This post is archived and probably outdated.

MySQL 8.0: JSON Aggregation functions

2016-09-15 16:54:02

In MySQL 5.7 the new JSON support had been added. The JSON support consists out of three features:

All three features combined allow building very powerful applications without committing to a fixed data structure on every part, but I was missing one thing a lot: Aggregation.
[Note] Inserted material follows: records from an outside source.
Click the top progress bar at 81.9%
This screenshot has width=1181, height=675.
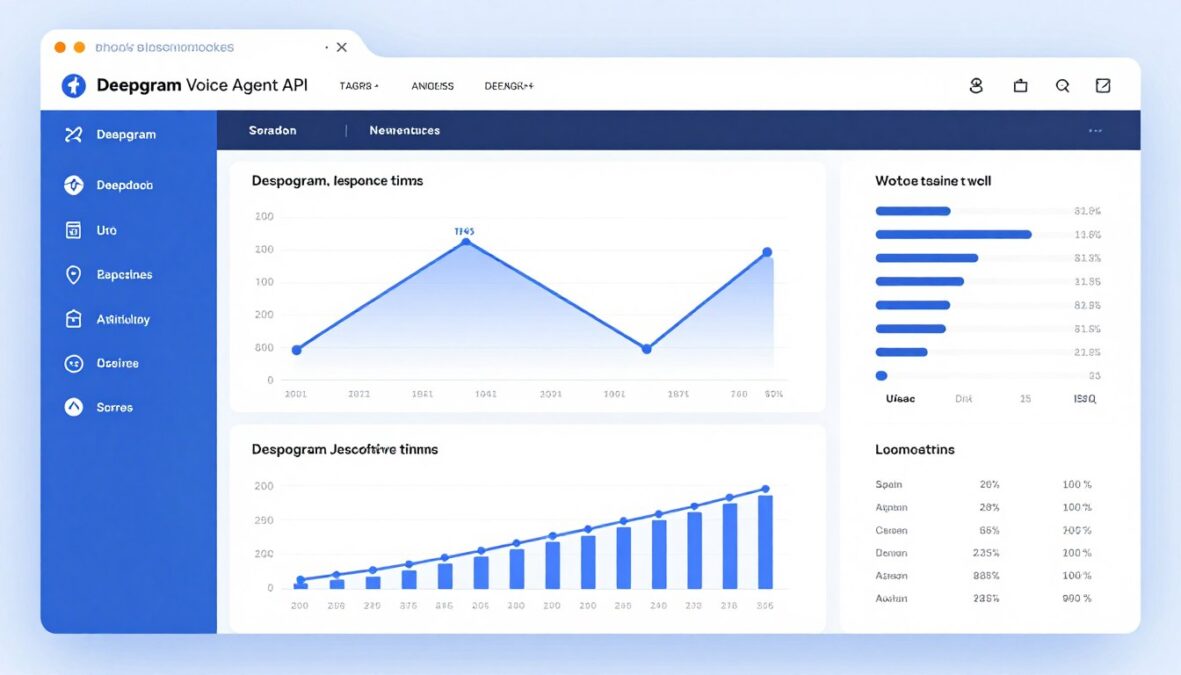(911, 211)
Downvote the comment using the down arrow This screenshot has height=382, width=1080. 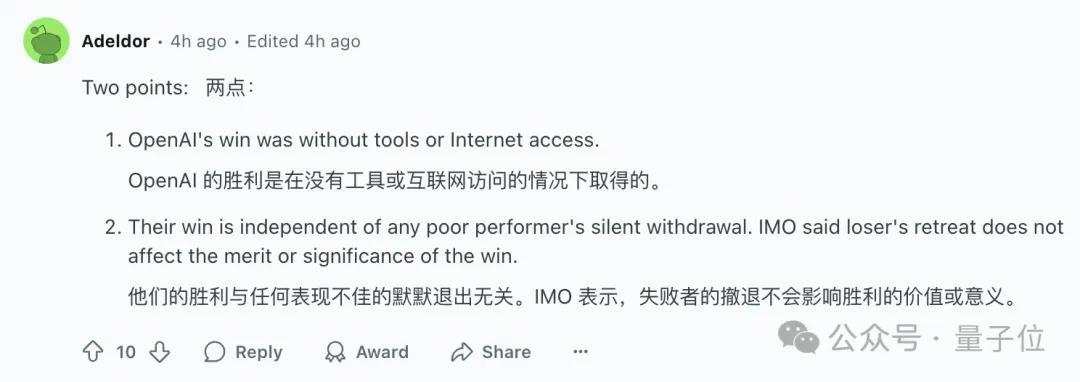coord(160,352)
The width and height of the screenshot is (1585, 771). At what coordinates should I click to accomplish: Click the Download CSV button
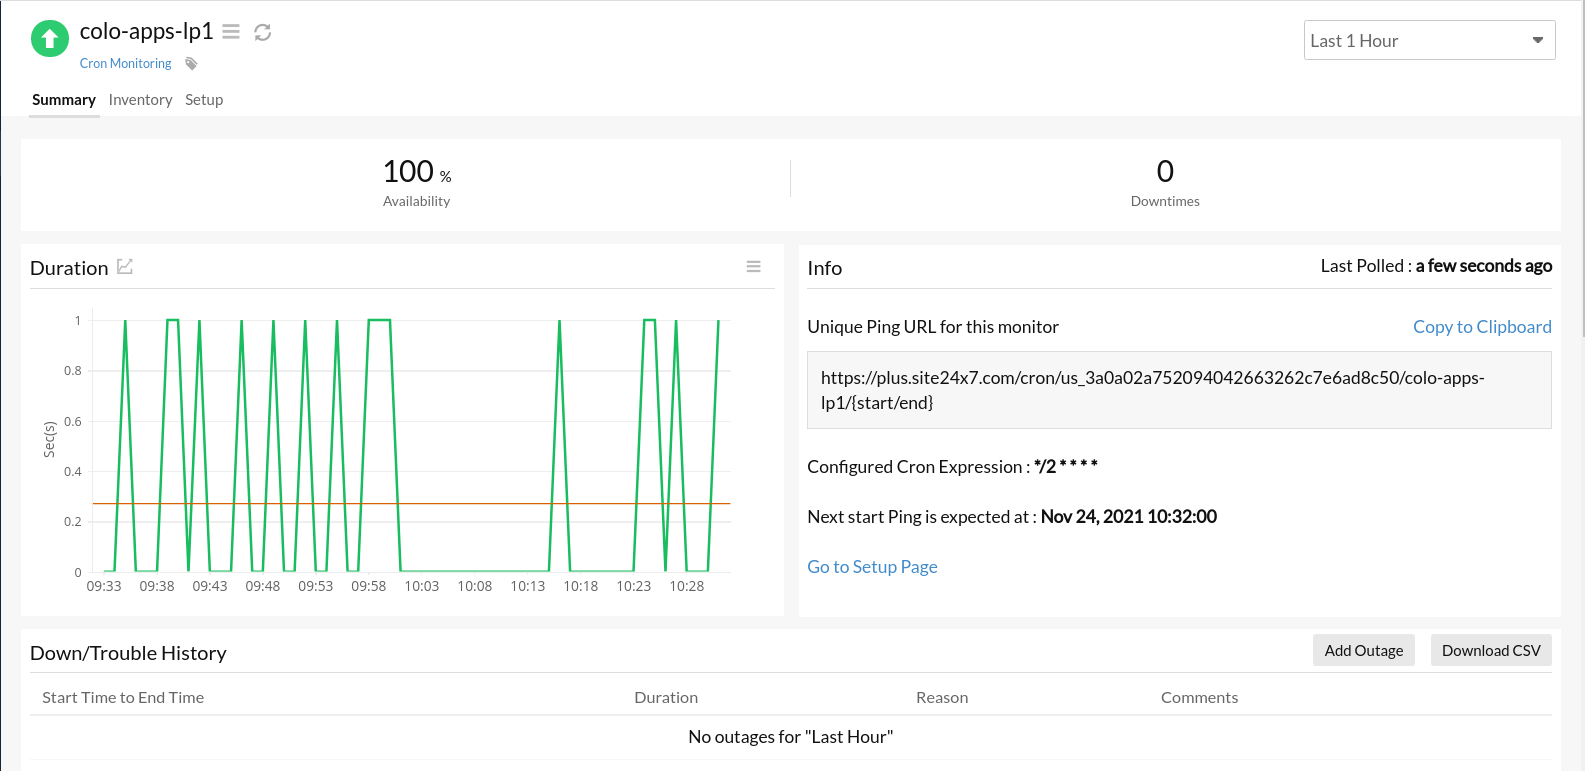click(1491, 651)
A topic I'm thinking a lot about is finding ways to select nested data. In MySQL we typically have two ways for this. Either one sends multiple queries to retrieve different nesting levels or one builds JOINs which tend to deliver repetitive responses. A tool we got for a while is GROUP_CONCAT. With GROUP_CONCAT we can get some of our nested information:

mysql> SELECT blog.*, 
              GROUP_CONCAT(blog_comment.id) AS comments
         FROM blog
         JOIN blog_comment ON blog.id = blog_comment.blog_id
     GROUP BY blog_id;
+----+-------------+----------------------+----------+
| id | title       | body                 | comments |
+----+-------------+----------------------+----------+
|  1 | Hello World | This is my new Blog! | 1,2      |
|  2 | spam trap   | spam goes here       | 3        |
+----+-------------+----------------------+----------+
2 rows in set (0.07 sec)

This gives us the ids for all comments to a specific blog post. But it's not really nice to process. To improve this we can try to abuse GROUP_CONCAT like this:

mysql> SELECT blog.*, 
              CONCAT('[', GROUP_CONCAT( JSON_OBJECT("author", blog_comment.author, "body", blog_comment.body)), ']') AS comments
         FROM blog
         JOIN blog_comment ON blog.id = blog_comment.blog_id
     GROUP BY blog_id;
+----+-------------+----------------------+--------------------------------------------------------------------------------------------------------+
| id | title       | body                 | comments                                                                                               |
+----+-------------+----------------------+--------------------------------------------------------------------------------------------------------+
|  1 | Hello World | This is my new Blog! | [{"body": "Great blog!", "author": "Your Friend"},{"body": "Great new blog", "author": "Best Friend"}] |
|  2 | spam trap   | spam goes here       | [{"body": "Buy these pills to enlarge your blog", "author": "Visitor"}]                                |
+----+-------------+----------------------+--------------------------------------------------------------------------------------------------------+
2 rows in set (0.00 sec)


But this has multiple issues, not only is it kind of ugly and error-prone to build our JSON string manually using CONCAT() like this, but also GROUP_CONCAT uses an internal buffer with a default size of only 1024, which, while configurable, can easily be too little for our use case.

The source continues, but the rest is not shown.